I’ve written some code that pulls a list of IPv4 subnets from a config file and then using Python’s ipaddress module, iterates over each IP in the list, trying to connect via SNMP to get the device’s hostname. I’m looking for routers, switches and the like. This works well, but it is very slow to iterate over the 4,500+ IPs in those ranges.
So I figured I’d use the multiprocessing module to run many of these in parallel. My first problem was that I didn’t want Python attempting to create thousands of subprocesses all at once. Right now I’m using a pool to accomplish this, and it works, but it doesn’t appear to be any faster than running the tasks in serial.

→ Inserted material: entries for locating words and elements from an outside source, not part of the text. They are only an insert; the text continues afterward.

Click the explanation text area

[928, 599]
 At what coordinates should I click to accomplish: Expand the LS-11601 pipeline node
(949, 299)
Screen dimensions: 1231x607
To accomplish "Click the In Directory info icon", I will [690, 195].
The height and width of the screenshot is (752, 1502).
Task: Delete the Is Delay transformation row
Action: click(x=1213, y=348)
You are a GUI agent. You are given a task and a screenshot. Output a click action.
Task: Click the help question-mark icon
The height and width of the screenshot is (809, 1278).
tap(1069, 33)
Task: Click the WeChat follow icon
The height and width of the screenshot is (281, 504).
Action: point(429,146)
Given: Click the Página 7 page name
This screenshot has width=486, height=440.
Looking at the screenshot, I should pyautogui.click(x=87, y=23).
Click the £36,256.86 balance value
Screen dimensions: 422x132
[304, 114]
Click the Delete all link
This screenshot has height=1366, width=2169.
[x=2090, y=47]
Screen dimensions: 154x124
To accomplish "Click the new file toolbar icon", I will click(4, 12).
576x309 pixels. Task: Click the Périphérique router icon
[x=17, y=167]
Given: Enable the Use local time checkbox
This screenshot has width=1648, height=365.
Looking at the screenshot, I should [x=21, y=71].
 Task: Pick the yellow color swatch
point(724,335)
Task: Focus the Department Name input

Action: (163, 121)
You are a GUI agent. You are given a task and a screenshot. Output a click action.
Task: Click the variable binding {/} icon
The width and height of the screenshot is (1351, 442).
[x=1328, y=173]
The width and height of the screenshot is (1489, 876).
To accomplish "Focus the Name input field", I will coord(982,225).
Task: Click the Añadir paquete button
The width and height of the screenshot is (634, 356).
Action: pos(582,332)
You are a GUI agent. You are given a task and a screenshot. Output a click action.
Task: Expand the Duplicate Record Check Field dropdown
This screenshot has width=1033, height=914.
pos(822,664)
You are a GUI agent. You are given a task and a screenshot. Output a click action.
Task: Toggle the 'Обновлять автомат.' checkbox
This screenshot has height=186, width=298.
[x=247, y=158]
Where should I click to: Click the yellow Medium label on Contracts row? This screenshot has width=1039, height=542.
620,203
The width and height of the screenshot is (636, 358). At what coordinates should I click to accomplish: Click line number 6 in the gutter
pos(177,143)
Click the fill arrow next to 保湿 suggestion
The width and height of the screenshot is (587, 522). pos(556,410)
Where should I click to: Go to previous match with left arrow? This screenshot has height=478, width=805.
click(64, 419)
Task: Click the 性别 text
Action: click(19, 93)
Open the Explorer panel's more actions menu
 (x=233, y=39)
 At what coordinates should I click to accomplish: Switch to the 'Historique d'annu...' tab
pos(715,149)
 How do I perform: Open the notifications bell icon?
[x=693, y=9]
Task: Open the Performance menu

The intent was to run only so many sub-processes at a given time while the list of total IPs in need of querying eventually whittles down to none.
My current code looks something like this:
import multiprocessing as mp from itertools import product
and then later…
pool = mp.Pool() results = pool.starmap(getHostname, product(addrs, cfg))
In this case, getHostname is the function, and addrs is a list of IPs that I want to iterate over. The cfg object has to be passed to the function because it contains the SNMP community name that the getHostname function needs to make the query. The getHostname function returns a tuple of both the original IP and the acquired hostname (or None if the action was unsuccessful).
I’ve fiddled with params to mp.Pool() such as processes, but it doesn’t seem to make a difference. I should note that this is running on a Linux VM. Again, the code runs fine, but it is SLOW – it takes many hours for this to complete. I would expect to be noticeably faster than the serial version of the same script.
Am I on the right track? Should I be approaching this from an entirely different perspective? I don’t profess to be a guru in this area, so if there’s a better way, I’m all ears.